Abstract Submission: AACR Abstract La Jolla Conference September 2005

Drug response indicators in cancer cells provide the bases of personalized anticancer chemotherapy (PAC) for breast cancer (BC). Ts’o, P.O.P.1, Lesko, S.A.1, Lum, Z.P.1, Deamond, S.F.1, Shan, E.1, Zhou, D.B.1, Daniel, J.R.1, Tkaczuk, K.H.2, Tait, N.S.2, Feldman, F.2, Van Echo D.A.3. 1. CCC Diagnostics, LLC, 2. University of Maryland Greenebaum Cancer Center, 3. Harbor View Cancer Center, Baltimore, Maryland.

Targeted therapy designed against specific cellular components (receptors, enzymes) or processes (repair, mitotic division) coupled with the diagnostic tools to measure the target status in tumors from individual patients (pts.) forms the basis of PAC.

PAC requires the integration of three strategic steps. Step I is the measurement of several targets simultaneously in the tumor quantitatively. The targets termed drug response indicators (DRI) can be evaluated by immunofluorescence utilizing monoclonal antibodies and a computerized fluorescence microscope. Quantitative values can be derived and normalized to a reference standard for inter-laboratory comparison.

Step II establishes a statistically significant correlation of DRI expression with the cytotoxic response of tumor cells to a related drug. This allows for interpretation of quantitative DRI data. Seven BC cell lines with different sensitivities to various anticancer drugs were utilized. The effect of tamoxifen, paclitaxel, and trastuzumab on the proliferation of BC cell lines in culture was determined as well as the DRI for each drug in these cell lines.

The cytotoxic response of various BC cell lines: to trastuzumab correlated inversely with the level of HER-2/neu expression evidenced by a Spearman rank correlation coefficient (SRCC) of (-1); to tamoxifen correlated with estrogen receptor expression shown by a SRCC of (-.995); to paclitaxel correlated with beta tubulin III expression shown by SRCC of +.995. These in-vitro results provide for the design of a confirmatory clinical trial.

Step III: Technology for obtaining cancer cells from individual cancer pts.
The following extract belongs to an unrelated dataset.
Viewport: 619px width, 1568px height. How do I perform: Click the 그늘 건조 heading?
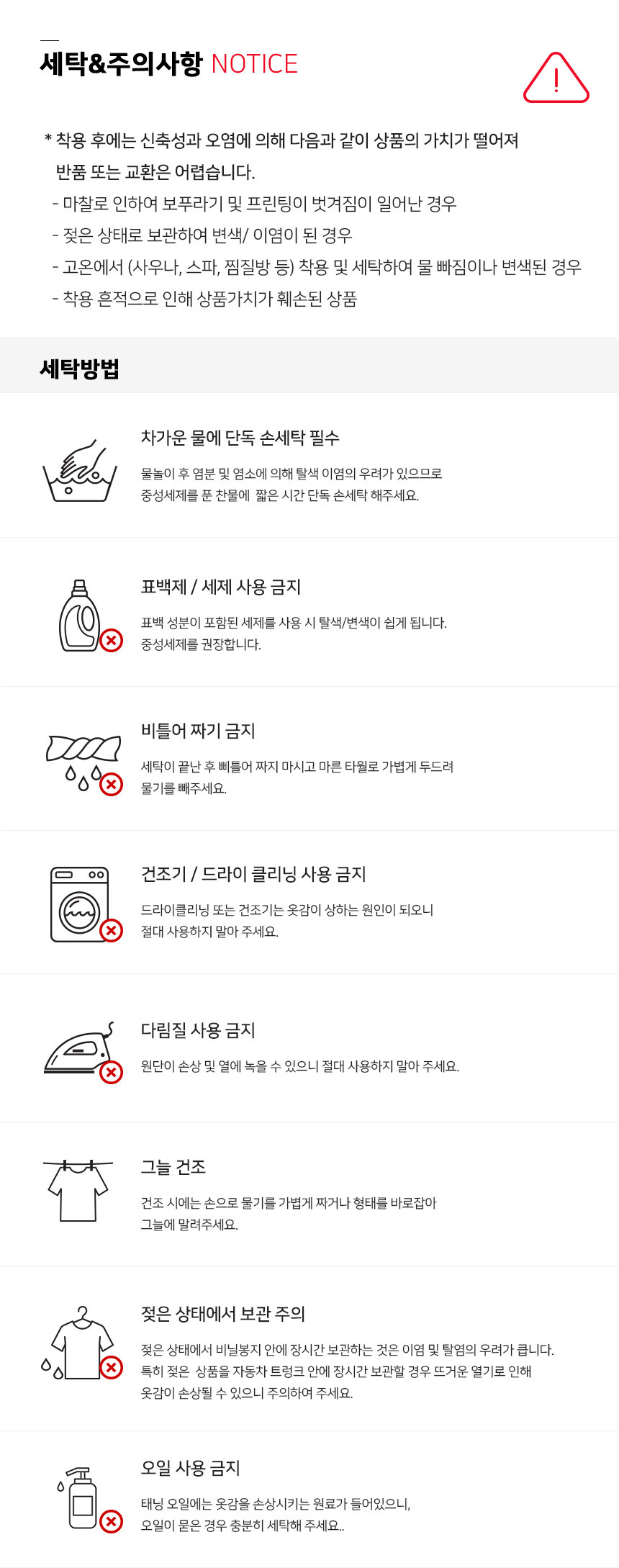(x=173, y=1167)
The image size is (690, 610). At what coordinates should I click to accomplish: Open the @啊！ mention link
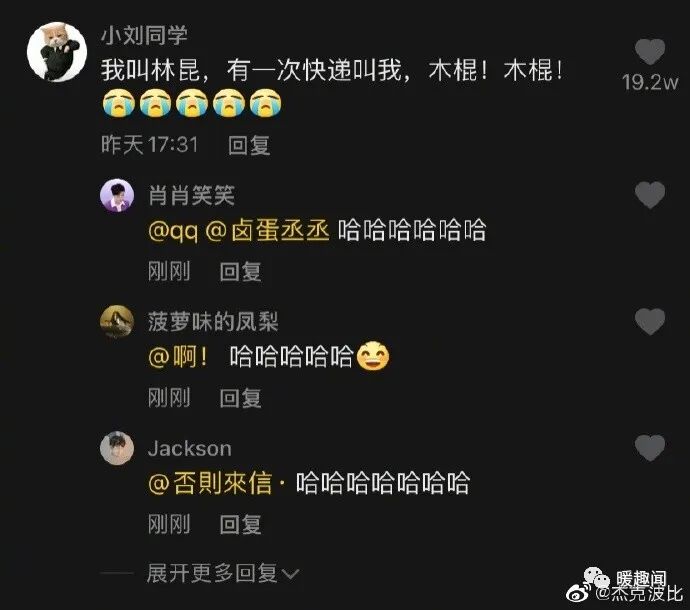[178, 356]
For metastatic tumors, circulating cancer cells (CCC) from peripheral blood were obtained using a negative selection procedure, enumerated, and stained with labeled trastuzumab to quantify the HER-2/neu expression. Ninety-one BC pts. were studied and 347 blood samples drawn; med. number of samples drawn per pt. was 3 (1-6). CCC are related to distant metastasis; 88% of Stage IV pts. have CCC at some point during sampling (59% of samples). CCC numbers ranged from 1-1283 per sample.

Fifteen pts. had sufficient number of CCC to test for HER-2 expression and also had available tumor tissue data. In eleven pts., the CCC and primary tumor data concurred (73%) with 4 positive in HER-2 and 7 negative in HER-2. Three pts. had negative results for HER-2 in tumor tissue but found positive for HER-2 in CCC. One patient had positive HER-2 in tumor tissue and negative HER-2 in CCC.

Conclusion: Therapy (trastazumab) – diagnostics (HER-2 expression) coupling was the first model approved by FDA for PAC for BC. Unfortunately, 60-70% of HER-2 positive pts. do not respond to standard trastazumab though HER-2 negative pts. are significantly much less responsive to trastazumab. Improvement of DRI measurements in BC tumor tissue and CCC may lead to more predictable treatment and outcomes in BC pts.

Research supported in part by NCI SBIR Grant CA081903 awarded to CCC Diagnostics, LLC.